What God made from clay that’s wet
was no draft for stone or bronze,
destined therefore to upset
applecart of His eleisons.
Had He fired what was wet,
or had sculpted man in stone,
He’d have made mere marionette,
lacking muscles on his bone,
but since man was made with water,
from wet soil deprived of heat,
erring he must ask for quarter
from the Lord, soft clay his feet.

Grace Glueck reviews an exhibition of terra-cotta models at the Metropolitan Museum, “Playing With Fire: European Terra-Cotta Models,1740-1840” (“Rough Drafts, Ravishing and Enduring in Themselves, ” The New York Times, February 6,2004) :
TERRA COTTA is a lovely name for baked earth; it almost sounds like an Italian dessert. Whatever else the Renaissance did for art, it elevated this fragile reddish substance, fired for longevity and used for buildings and their decoration since ancient times, to a sculptural material. In the 16th century, terra cotta (its counterpart, unfired clay, is known as terra cruda) became the chosen modeling medium for neo-Classical artists devoted to visiting the Greek and Roman past and who worked close to the antiquities in Rome that served as their inspiration.
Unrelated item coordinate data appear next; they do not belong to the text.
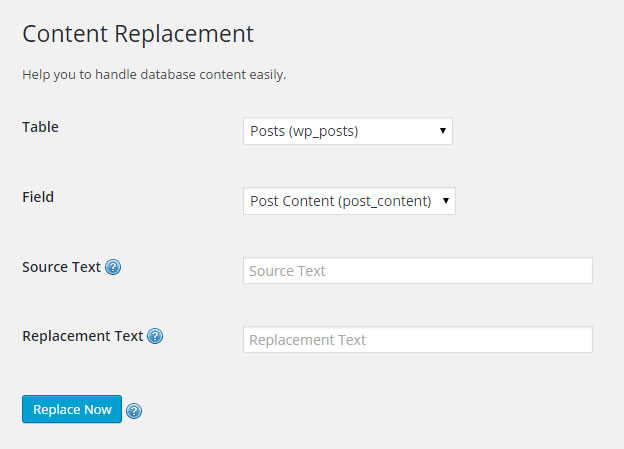Focus the Replacement Text input field
This screenshot has width=624, height=449.
tap(418, 340)
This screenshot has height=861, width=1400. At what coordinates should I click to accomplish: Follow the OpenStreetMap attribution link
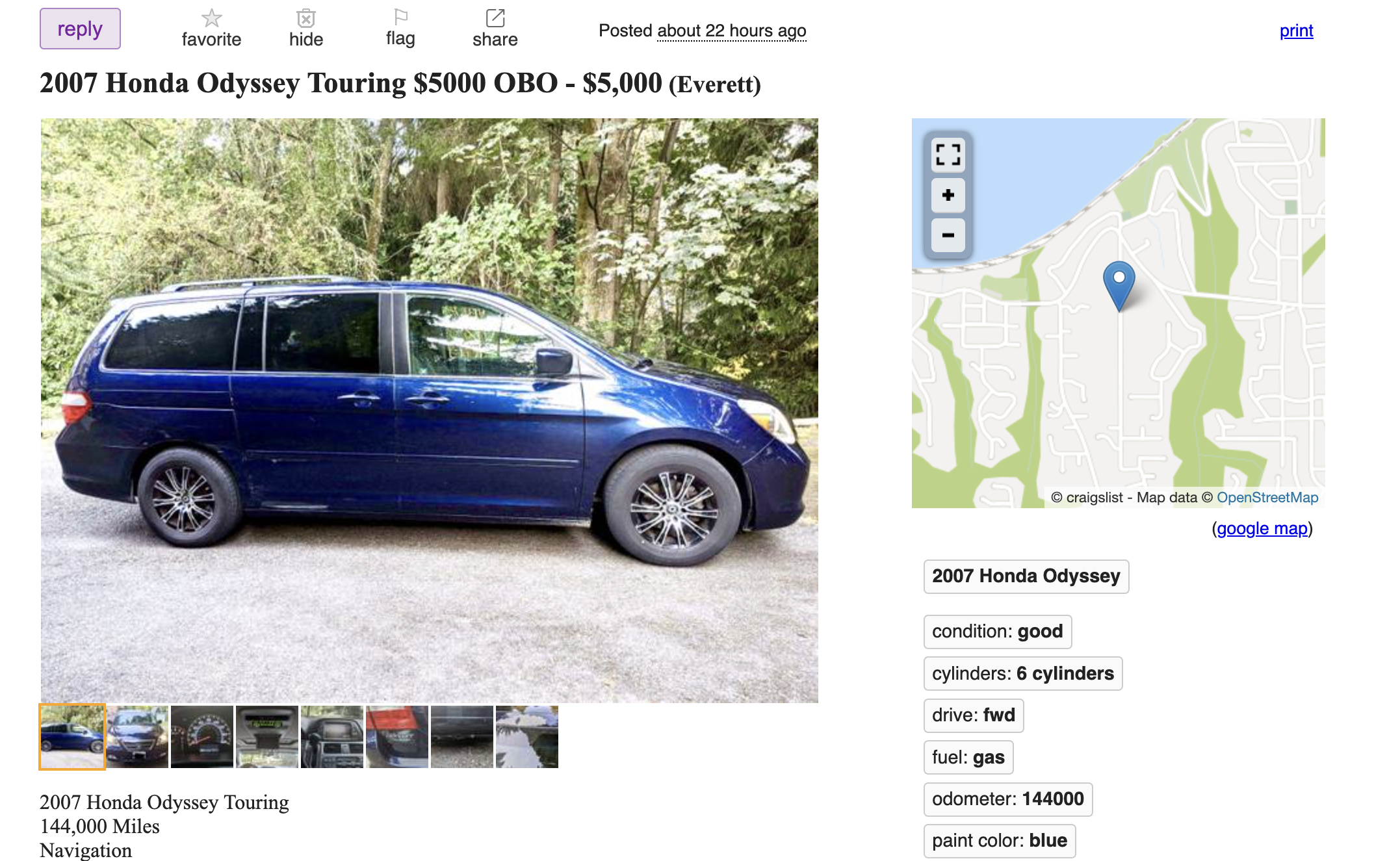(x=1267, y=498)
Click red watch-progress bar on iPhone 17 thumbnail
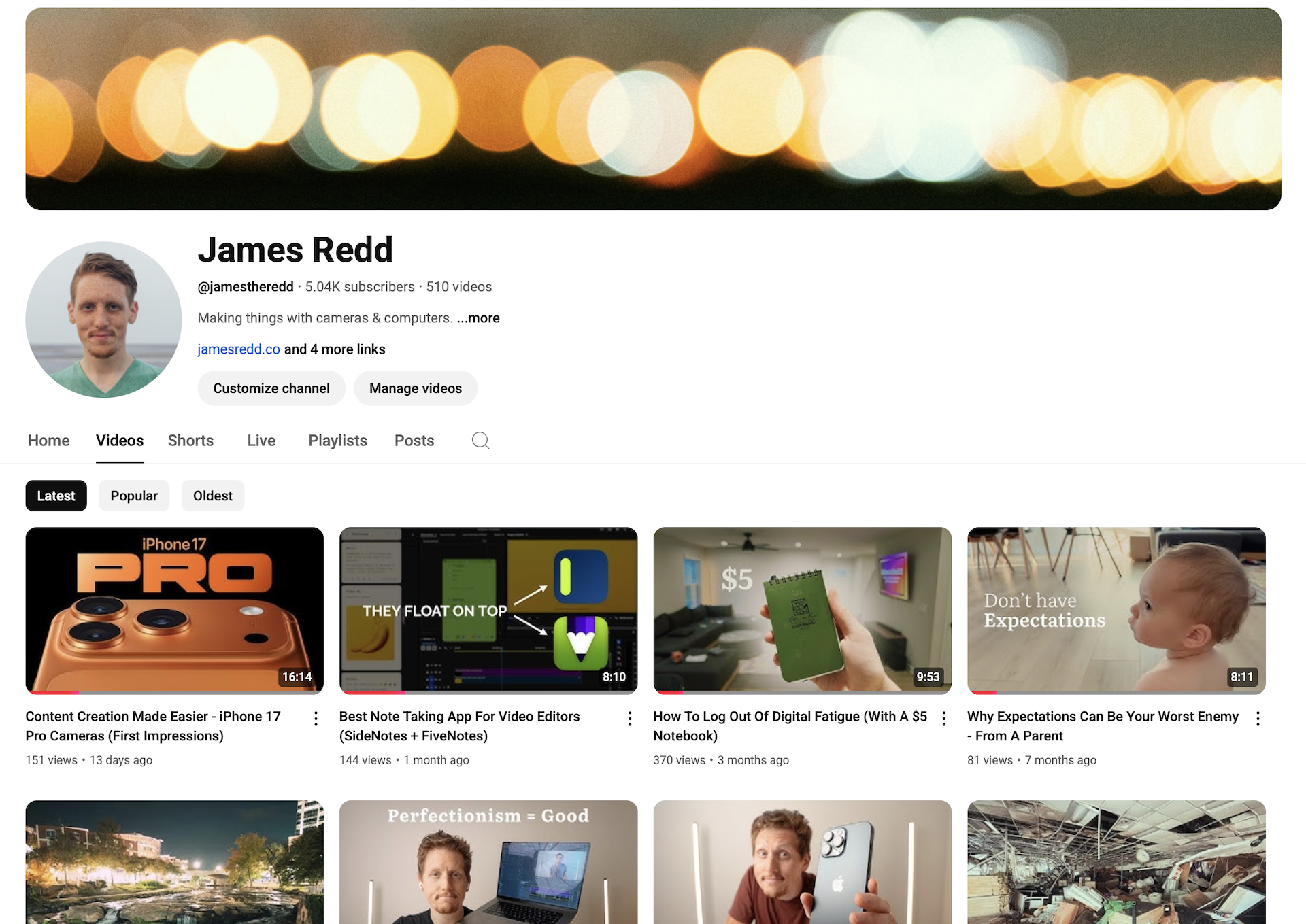Image resolution: width=1306 pixels, height=924 pixels. (x=52, y=692)
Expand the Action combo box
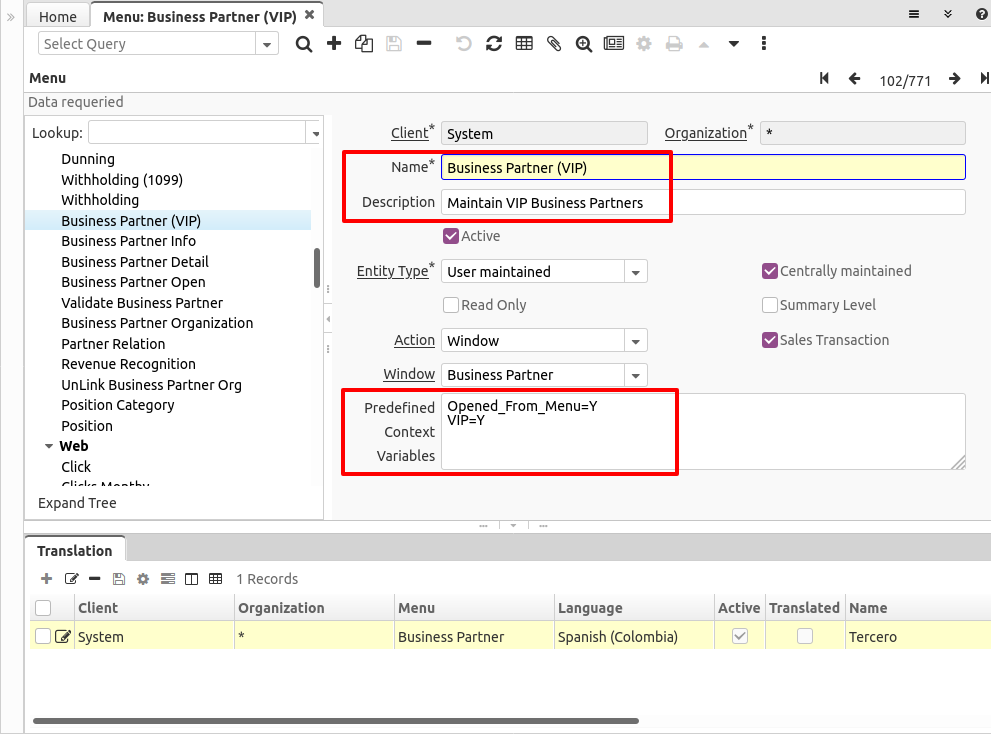 636,341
They used it extensively for making bozzetti, or sculptors' rough drafts for larger works in stone or bronze, modeling in clay the way a painter might do a preliminary sketch on paper. As the artists' practice of using terra cotta over other modeling materials, like wood or wax, spread through Europe, collectors were not far behind. The training and graphic eloquence of neo-Classical sculptors encouraged the idea of owning creations so close to an artist's original concept; sometimes the model possessed more life than the larger finished work in stone or bronze.

2/8/04

COMMENTS OF THE POEM
Gina Onyemaechi 29 May 2006

Clever and punchy. 'Applecart of His eleisons' (what are 'eleisons'?) needs a syllable less for it to scan. Love, Gina.